Most games use PI rather than AI in my opinion. PI being Programmed Intelligence. I prefer to use the term AI for things where the solution is machine learned from example data rather than directly programmed. Like Drivatars in Forza:
Previous AI challenges were driving and shooting with a Tank vs another Tank or the more complex controlling a group of soldiers vs another group.
Both only required basic coding algorithms to make for a decent competition entrant.
Neither could be classed as IBM Watson level AI.
However both were behavioural agent problems that we in game development class as AI, even though most game AI is probably around the slime mould level of intelligence and complexity.
IMHO any system that solves or attempts to solve a complex problem is somewhere on the scale of AI.
Most of the time we attach the AI term to agent based systems and this is probably our Human Centric thinking kicking in.
As a thought experiment and to try and break our Human Centric thinking, is Life an AI system?

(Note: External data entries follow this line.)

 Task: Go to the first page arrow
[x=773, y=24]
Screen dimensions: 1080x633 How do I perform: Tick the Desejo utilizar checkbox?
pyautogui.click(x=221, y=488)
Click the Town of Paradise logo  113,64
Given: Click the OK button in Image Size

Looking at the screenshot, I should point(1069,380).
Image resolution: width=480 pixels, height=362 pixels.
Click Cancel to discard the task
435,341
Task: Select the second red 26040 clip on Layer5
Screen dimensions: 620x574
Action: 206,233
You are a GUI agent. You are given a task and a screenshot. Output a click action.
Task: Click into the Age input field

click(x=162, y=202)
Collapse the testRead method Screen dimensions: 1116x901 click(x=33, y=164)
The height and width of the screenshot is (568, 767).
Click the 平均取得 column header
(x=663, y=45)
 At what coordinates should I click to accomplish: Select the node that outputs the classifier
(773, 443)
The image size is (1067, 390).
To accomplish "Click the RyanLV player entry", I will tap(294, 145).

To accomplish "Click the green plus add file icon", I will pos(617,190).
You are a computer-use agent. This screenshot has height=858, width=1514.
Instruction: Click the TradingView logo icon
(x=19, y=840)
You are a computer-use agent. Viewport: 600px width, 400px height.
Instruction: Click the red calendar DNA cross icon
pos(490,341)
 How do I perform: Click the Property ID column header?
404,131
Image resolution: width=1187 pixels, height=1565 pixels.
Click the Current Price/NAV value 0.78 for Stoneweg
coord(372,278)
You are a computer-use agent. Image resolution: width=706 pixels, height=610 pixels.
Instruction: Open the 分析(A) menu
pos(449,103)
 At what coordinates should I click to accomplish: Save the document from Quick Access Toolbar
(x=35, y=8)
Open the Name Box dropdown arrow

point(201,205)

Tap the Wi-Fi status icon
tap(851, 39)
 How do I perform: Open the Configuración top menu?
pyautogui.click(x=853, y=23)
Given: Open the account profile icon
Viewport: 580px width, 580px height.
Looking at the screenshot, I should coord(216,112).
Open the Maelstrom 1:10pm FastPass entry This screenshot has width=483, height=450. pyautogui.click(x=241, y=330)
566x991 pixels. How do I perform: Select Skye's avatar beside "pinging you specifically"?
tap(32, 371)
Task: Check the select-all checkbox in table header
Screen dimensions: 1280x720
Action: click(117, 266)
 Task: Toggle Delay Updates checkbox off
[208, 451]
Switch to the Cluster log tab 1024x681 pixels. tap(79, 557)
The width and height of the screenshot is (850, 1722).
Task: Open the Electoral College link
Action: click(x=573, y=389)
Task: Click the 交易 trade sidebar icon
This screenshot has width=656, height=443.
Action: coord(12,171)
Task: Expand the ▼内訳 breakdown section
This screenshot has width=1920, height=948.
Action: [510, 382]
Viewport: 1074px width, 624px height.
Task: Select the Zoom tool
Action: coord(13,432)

Life uses a set of basic programming codes RNA and DNA then tries different solutions to maximise it’s growth using Darwinian evolution. The interplay of lifeforms creates a more complex web that has filled every habitable zone on Earth. Life on Earth is probably the most complex thing within a few light years (side though what if the sun could be alive).
On the face of it life is just lots of self centred plants and critters at war with each other for resources, however a complex web or balance emerges from simple things interacting.
Now ask any AI researcher what level their AI is at compared to life and they would probably tell you they are around the small mammal stage e.g. mice/cat.
Or look at the classic computer cellular automation life, where even a simple set of rules can generate complex patterns and behaviours.
My point is don’t be so narrow minded about AI, if you can only use it to make a better NPC, you could end up missing out on a galaxy of possibilities.
With a galaxy of possibilities I’m guaranteed to miss out on most of them
AI on the machine learning scale isn’t something I’ve looked into much, I’m happy enough working on the PI scale of things.
This says it all the field of AI expands and improves, solved problems they are no longer considered AI.
So if the field of game level design has not been solved then it is still a field of AI research, this of course is good for level designers as their job has not been automated yet!
I would say much lower than Mice, as mice exhibit social behaviours can solve mazes and physics puzzles. They can also learn from feedback and other mice.
Most game NPC’s have a very simple behavioural tree with little to no learning ability.
I don’t care. AI in games is exactly what I listed.
As for “smarter than mice” - as far as I’m aware we don’t have any technology capable of producing a system even remotely comparable to biological brain. The best attempt so far was openworm project which attempted to simulate C.Elegans using mere 5.5 teraflops of computing power. C.Elegans has 160 neurons total. A mouse has 4 million neurons. A human has has 86 000000000 neurons and up. We will be able to have a stab at it when exascale computing will evailable with Petabytes of RAM on it.
So your poll options are nonsense. It is like asking “Is human more similar to a bar of Iron, bar or lead or a cubic meter of argon”?.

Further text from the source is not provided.